* [PROBLEM DESCRIPTION]: The entries below are to be returned exactly. Include all of them.

***** RECORDS FOR THE EXERCISE *****

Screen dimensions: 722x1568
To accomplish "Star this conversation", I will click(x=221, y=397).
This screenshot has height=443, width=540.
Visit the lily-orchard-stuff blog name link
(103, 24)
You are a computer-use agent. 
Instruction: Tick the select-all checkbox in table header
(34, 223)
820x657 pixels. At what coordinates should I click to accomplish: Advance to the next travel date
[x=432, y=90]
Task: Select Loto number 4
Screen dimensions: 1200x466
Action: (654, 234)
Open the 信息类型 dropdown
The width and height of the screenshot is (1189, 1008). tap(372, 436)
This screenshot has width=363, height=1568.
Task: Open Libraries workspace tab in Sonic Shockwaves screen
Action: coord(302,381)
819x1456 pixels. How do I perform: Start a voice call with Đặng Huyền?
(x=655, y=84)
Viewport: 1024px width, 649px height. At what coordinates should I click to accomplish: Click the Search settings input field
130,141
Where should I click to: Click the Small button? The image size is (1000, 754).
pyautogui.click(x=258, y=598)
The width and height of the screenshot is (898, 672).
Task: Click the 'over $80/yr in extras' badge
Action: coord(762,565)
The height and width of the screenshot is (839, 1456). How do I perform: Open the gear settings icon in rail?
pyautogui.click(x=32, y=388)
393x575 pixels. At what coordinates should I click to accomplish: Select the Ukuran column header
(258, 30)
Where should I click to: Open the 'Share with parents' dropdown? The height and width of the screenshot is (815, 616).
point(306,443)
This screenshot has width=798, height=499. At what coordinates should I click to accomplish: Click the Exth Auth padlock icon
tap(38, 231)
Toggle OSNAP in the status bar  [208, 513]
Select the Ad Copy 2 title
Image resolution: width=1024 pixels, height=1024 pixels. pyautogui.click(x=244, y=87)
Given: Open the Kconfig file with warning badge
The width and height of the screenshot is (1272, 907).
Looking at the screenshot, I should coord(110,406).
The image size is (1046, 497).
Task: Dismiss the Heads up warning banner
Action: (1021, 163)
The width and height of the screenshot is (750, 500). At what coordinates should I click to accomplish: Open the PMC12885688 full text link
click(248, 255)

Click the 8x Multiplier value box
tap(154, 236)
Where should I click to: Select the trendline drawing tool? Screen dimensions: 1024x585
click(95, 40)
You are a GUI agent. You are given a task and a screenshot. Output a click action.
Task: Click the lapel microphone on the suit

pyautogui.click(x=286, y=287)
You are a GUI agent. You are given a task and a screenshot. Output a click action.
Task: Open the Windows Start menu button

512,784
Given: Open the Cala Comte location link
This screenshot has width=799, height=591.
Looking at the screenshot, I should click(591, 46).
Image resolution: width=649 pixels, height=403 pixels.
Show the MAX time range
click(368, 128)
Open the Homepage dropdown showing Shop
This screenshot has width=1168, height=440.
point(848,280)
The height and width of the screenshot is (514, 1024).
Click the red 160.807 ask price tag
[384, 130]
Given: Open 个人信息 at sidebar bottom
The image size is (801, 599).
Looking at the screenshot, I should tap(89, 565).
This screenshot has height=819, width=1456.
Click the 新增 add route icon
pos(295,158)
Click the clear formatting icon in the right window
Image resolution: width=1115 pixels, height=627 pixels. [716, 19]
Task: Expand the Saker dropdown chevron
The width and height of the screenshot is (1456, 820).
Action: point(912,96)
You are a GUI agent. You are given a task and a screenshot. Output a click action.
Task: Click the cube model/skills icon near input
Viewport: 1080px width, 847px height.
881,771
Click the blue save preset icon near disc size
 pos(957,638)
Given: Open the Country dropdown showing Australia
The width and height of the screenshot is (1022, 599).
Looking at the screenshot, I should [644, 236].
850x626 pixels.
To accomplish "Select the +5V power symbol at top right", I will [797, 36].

*****

* [EXERCISE RESULT]:
Screen dimensions: 722x1568
To accomplish "Star this conversation", I will click(x=221, y=397).
This screenshot has height=443, width=540.
Visit the lily-orchard-stuff blog name link
(103, 24)
You are a computer-use agent. 
Instruction: Tick the select-all checkbox in table header
(34, 223)
820x657 pixels. At what coordinates should I click to accomplish: Advance to the next travel date
[x=432, y=90]
Task: Select Loto number 4
Screen dimensions: 1200x466
Action: (654, 234)
Open the 信息类型 dropdown
The width and height of the screenshot is (1189, 1008). tap(372, 436)
This screenshot has width=363, height=1568.
Task: Open Libraries workspace tab in Sonic Shockwaves screen
Action: coord(302,381)
819x1456 pixels. How do I perform: Start a voice call with Đặng Huyền?
(x=655, y=84)
Viewport: 1024px width, 649px height. At what coordinates should I click to accomplish: Click the Search settings input field
130,141
Where should I click to: Click the Small button? The image size is (1000, 754).
pyautogui.click(x=258, y=598)
The width and height of the screenshot is (898, 672).
Task: Click the 'over $80/yr in extras' badge
Action: coord(762,565)
The height and width of the screenshot is (839, 1456). How do I perform: Open the gear settings icon in rail?
pyautogui.click(x=32, y=388)
393x575 pixels. At what coordinates should I click to accomplish: Select the Ukuran column header
(258, 30)
Where should I click to: Open the 'Share with parents' dropdown? The height and width of the screenshot is (815, 616).
point(306,443)
This screenshot has width=798, height=499. At what coordinates should I click to accomplish: Click the Exth Auth padlock icon
tap(38, 231)
Toggle OSNAP in the status bar  [208, 513]
Select the Ad Copy 2 title
Image resolution: width=1024 pixels, height=1024 pixels. pyautogui.click(x=244, y=87)
Given: Open the Kconfig file with warning badge
The width and height of the screenshot is (1272, 907).
Looking at the screenshot, I should coord(110,406).
The image size is (1046, 497).
Task: Dismiss the Heads up warning banner
Action: (1021, 163)
The width and height of the screenshot is (750, 500). At what coordinates should I click to accomplish: Open the PMC12885688 full text link
click(248, 255)

Click the 8x Multiplier value box
tap(154, 236)
Where should I click to: Select the trendline drawing tool? Screen dimensions: 1024x585
click(95, 40)
You are a GUI agent. You are given a task and a screenshot. Output a click action.
Task: Click the lapel microphone on the suit

pyautogui.click(x=286, y=287)
You are a GUI agent. You are given a task and a screenshot. Output a click action.
Task: Open the Windows Start menu button

512,784
Given: Open the Cala Comte location link
This screenshot has width=799, height=591.
Looking at the screenshot, I should click(591, 46).
Image resolution: width=649 pixels, height=403 pixels.
Show the MAX time range
click(368, 128)
Open the Homepage dropdown showing Shop
This screenshot has width=1168, height=440.
point(848,280)
The height and width of the screenshot is (514, 1024).
Click the red 160.807 ask price tag
[384, 130]
Given: Open 个人信息 at sidebar bottom
The image size is (801, 599).
Looking at the screenshot, I should tap(89, 565).
This screenshot has height=819, width=1456.
Click the 新增 add route icon
pos(295,158)
Click the clear formatting icon in the right window
Image resolution: width=1115 pixels, height=627 pixels. [716, 19]
Task: Expand the Saker dropdown chevron
The width and height of the screenshot is (1456, 820).
Action: point(912,96)
You are a GUI agent. You are given a task and a screenshot. Output a click action.
Task: Click the cube model/skills icon near input
Viewport: 1080px width, 847px height.
881,771
Click the blue save preset icon near disc size
 pos(957,638)
Given: Open the Country dropdown showing Australia
The width and height of the screenshot is (1022, 599).
Looking at the screenshot, I should [644, 236].
850x626 pixels.
To accomplish "Select the +5V power symbol at top right", I will [797, 36].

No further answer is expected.